(Extracted entries Opens)

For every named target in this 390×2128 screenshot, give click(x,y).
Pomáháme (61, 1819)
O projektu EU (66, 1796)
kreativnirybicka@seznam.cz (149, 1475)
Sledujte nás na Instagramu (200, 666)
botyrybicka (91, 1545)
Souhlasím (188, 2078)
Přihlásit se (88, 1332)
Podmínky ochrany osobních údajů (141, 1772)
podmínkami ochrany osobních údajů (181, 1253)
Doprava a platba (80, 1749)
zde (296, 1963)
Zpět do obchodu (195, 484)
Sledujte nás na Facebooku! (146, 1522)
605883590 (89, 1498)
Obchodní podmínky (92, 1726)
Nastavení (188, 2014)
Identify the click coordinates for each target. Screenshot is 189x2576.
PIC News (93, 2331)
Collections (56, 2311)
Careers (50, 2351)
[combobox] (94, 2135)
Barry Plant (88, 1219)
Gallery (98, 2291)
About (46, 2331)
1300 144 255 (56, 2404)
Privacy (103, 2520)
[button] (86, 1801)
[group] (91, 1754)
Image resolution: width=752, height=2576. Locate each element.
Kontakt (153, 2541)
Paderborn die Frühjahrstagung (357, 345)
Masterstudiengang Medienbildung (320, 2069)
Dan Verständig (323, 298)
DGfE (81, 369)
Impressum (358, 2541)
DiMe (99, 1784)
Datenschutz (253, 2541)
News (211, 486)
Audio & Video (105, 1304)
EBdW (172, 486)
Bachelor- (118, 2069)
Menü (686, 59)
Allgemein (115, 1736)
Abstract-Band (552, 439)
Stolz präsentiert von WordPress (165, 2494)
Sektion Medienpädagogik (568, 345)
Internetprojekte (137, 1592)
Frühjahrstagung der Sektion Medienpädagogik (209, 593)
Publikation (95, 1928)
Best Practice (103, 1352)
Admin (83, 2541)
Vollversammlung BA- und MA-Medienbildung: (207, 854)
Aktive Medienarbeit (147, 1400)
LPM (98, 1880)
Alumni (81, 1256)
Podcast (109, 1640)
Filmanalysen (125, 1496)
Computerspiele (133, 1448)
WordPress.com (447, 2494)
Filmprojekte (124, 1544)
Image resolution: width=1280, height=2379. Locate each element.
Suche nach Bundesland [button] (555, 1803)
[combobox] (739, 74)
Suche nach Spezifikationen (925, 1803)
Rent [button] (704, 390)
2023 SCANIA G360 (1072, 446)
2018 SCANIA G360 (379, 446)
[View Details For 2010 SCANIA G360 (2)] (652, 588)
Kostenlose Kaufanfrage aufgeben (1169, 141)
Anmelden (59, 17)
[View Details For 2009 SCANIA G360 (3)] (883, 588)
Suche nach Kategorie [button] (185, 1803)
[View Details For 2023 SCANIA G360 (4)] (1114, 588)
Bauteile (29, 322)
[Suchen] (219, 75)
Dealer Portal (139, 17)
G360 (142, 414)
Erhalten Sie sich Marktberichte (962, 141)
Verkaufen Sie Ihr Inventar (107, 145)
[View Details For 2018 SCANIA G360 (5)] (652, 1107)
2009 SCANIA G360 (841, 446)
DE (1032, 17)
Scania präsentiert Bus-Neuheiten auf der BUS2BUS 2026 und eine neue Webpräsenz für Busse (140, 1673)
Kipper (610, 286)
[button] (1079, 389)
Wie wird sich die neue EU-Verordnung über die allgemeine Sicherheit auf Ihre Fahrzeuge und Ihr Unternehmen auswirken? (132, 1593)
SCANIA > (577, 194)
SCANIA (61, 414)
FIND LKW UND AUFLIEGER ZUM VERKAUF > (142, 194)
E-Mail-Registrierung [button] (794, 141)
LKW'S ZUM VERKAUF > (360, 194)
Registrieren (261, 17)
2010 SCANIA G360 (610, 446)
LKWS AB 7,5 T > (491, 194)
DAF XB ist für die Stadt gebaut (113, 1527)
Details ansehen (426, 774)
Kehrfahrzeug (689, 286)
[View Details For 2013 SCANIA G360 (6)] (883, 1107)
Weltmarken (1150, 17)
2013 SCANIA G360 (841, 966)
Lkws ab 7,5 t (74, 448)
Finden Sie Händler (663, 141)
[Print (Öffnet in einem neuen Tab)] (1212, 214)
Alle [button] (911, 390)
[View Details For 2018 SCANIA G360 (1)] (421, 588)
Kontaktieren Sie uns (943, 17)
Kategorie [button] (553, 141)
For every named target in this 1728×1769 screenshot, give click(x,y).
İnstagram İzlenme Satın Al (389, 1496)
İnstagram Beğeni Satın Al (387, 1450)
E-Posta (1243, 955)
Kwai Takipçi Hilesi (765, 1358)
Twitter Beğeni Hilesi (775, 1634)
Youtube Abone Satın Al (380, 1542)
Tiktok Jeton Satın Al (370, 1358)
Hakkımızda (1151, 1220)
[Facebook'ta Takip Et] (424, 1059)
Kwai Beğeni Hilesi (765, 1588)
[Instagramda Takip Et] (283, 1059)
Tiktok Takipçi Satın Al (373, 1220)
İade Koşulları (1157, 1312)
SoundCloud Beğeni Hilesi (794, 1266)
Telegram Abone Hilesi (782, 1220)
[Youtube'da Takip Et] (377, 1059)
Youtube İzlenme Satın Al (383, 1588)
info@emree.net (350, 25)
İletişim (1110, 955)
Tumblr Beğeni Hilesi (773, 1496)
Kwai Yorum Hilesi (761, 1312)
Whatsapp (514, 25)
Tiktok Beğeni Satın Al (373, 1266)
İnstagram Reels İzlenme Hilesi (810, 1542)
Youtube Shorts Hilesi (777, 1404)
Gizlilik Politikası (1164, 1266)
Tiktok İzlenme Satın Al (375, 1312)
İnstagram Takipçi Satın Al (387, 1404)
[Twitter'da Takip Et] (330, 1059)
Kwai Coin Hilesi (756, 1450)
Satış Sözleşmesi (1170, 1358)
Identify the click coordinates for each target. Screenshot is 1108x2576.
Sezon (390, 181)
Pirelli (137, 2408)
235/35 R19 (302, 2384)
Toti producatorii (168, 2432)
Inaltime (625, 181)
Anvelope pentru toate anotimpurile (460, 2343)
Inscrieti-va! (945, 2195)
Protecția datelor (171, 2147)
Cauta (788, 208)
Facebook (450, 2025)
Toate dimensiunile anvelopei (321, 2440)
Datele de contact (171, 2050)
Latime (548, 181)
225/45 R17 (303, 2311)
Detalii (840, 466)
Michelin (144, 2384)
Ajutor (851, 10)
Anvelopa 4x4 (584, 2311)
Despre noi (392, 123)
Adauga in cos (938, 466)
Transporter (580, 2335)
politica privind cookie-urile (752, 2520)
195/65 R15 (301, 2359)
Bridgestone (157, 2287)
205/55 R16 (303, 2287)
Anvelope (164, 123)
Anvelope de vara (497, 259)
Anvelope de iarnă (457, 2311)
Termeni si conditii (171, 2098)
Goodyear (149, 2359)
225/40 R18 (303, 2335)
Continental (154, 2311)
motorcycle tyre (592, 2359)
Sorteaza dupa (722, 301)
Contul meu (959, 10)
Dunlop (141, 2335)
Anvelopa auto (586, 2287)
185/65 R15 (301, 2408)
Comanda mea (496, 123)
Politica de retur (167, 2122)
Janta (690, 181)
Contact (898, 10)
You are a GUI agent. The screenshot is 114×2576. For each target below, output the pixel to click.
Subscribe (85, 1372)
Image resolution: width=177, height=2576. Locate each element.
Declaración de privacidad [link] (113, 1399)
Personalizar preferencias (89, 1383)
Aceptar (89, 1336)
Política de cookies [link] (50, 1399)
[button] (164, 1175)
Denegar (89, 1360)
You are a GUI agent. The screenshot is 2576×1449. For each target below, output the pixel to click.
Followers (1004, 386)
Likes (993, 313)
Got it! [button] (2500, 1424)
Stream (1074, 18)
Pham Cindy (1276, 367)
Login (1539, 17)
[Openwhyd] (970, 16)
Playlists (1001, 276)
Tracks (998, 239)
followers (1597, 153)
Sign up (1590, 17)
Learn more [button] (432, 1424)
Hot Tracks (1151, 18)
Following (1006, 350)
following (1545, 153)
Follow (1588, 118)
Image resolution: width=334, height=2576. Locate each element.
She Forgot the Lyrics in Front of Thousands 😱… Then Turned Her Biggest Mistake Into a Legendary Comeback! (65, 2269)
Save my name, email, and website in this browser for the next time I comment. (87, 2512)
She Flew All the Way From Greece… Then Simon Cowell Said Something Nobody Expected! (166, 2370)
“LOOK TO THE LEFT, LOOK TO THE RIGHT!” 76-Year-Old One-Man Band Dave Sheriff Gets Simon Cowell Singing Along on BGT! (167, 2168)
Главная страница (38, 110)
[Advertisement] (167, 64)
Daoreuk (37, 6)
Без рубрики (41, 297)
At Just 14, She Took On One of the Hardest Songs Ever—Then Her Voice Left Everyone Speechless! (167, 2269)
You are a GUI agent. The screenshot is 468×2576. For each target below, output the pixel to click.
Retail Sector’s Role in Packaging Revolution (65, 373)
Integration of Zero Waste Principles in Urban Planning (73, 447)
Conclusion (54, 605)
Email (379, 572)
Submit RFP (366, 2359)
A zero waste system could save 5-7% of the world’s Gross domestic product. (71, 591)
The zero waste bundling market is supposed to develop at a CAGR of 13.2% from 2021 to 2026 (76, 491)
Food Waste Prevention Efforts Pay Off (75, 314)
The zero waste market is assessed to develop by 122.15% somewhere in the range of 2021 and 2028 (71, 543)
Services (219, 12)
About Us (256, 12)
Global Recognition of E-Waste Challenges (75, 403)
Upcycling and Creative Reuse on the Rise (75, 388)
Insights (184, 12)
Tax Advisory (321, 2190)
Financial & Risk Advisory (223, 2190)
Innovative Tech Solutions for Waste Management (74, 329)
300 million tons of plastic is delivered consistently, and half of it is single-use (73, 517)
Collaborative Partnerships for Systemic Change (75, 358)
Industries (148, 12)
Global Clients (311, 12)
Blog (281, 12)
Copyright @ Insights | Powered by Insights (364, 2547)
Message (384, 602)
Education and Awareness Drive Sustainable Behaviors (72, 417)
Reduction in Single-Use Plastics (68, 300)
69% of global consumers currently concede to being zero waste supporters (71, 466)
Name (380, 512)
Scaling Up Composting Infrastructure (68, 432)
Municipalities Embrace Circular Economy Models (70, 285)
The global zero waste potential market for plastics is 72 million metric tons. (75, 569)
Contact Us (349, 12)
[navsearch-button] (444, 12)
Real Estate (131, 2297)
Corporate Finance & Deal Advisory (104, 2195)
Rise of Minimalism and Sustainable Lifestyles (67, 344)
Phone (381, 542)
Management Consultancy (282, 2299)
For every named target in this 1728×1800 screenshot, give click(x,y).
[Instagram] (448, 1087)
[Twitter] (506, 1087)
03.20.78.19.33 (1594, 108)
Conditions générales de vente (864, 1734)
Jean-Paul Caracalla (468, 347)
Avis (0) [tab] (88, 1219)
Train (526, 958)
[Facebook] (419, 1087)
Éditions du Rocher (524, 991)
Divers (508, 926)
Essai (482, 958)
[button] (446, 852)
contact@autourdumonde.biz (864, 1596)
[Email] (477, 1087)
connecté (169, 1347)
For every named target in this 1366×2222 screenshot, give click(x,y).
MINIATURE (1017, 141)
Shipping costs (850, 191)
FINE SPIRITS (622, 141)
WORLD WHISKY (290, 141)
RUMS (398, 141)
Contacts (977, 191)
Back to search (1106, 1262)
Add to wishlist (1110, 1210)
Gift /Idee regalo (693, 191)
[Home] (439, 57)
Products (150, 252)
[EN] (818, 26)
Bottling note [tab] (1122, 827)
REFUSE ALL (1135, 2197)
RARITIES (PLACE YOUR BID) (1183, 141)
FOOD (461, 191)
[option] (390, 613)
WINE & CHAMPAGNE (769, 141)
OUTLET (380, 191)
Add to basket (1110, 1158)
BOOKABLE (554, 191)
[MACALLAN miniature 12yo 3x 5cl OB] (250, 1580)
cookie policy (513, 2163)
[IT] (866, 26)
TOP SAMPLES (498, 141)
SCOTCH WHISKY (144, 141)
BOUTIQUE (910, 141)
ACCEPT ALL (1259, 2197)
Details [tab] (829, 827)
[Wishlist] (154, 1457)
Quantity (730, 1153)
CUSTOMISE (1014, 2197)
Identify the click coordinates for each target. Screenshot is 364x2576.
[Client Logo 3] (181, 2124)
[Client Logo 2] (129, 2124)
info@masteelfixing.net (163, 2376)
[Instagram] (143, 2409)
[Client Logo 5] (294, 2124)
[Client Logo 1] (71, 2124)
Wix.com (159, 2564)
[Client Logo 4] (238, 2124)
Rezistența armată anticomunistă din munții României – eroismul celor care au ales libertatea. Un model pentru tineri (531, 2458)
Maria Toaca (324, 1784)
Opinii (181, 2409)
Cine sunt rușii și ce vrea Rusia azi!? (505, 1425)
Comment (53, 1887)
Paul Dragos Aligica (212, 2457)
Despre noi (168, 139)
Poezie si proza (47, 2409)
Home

(Extracted entries Closes)

§ **Exercise objective**
Once the line with "Corporate Finance & Deal Advisory (104, 2195)" is found, write out that line and every one after it through the last line of the records, exactly and with nothing else.

§ **Completed exercise**
Corporate Finance & Deal Advisory (104, 2195)
Rise of Minimalism and Sustainable Lifestyles (67, 344)
Phone (381, 542)
Management Consultancy (282, 2299)
For every named target in this 1728×1800 screenshot, give click(x,y).
[Instagram] (448, 1087)
[Twitter] (506, 1087)
03.20.78.19.33 (1594, 108)
Conditions générales de vente (864, 1734)
Jean-Paul Caracalla (468, 347)
Avis (0) [tab] (88, 1219)
Train (526, 958)
[Facebook] (419, 1087)
Éditions du Rocher (524, 991)
Divers (508, 926)
Essai (482, 958)
[button] (446, 852)
contact@autourdumonde.biz (864, 1596)
[Email] (477, 1087)
connecté (169, 1347)
For every named target in this 1366×2222 screenshot, give click(x,y).
MINIATURE (1017, 141)
Shipping costs (850, 191)
FINE SPIRITS (622, 141)
WORLD WHISKY (290, 141)
RUMS (398, 141)
Contacts (977, 191)
Back to search (1106, 1262)
Add to wishlist (1110, 1210)
Gift /Idee regalo (693, 191)
[Home] (439, 57)
Products (150, 252)
[EN] (818, 26)
Bottling note [tab] (1122, 827)
REFUSE ALL (1135, 2197)
RARITIES (PLACE YOUR BID) (1183, 141)
FOOD (461, 191)
[option] (390, 613)
WINE & CHAMPAGNE (769, 141)
OUTLET (380, 191)
Add to basket (1110, 1158)
BOOKABLE (554, 191)
[MACALLAN miniature 12yo 3x 5cl OB] (250, 1580)
cookie policy (513, 2163)
[IT] (866, 26)
TOP SAMPLES (498, 141)
SCOTCH WHISKY (144, 141)
BOUTIQUE (910, 141)
ACCEPT ALL (1259, 2197)
Details [tab] (829, 827)
[Wishlist] (154, 1457)
Quantity (730, 1153)
CUSTOMISE (1014, 2197)
Identify the click coordinates for each target. Screenshot is 364x2576.
[Client Logo 3] (181, 2124)
[Client Logo 2] (129, 2124)
info@masteelfixing.net (163, 2376)
[Instagram] (143, 2409)
[Client Logo 5] (294, 2124)
[Client Logo 1] (71, 2124)
Wix.com (159, 2564)
[Client Logo 4] (238, 2124)
Rezistența armată anticomunistă din munții României – eroismul celor care au ales libertatea. Un model pentru tineri (531, 2458)
Maria Toaca (324, 1784)
Opinii (181, 2409)
Cine sunt rușii și ce vrea Rusia azi!? (505, 1425)
Comment (53, 1887)
Paul Dragos Aligica (212, 2457)
Despre noi (168, 139)
Poezie si proza (47, 2409)
Home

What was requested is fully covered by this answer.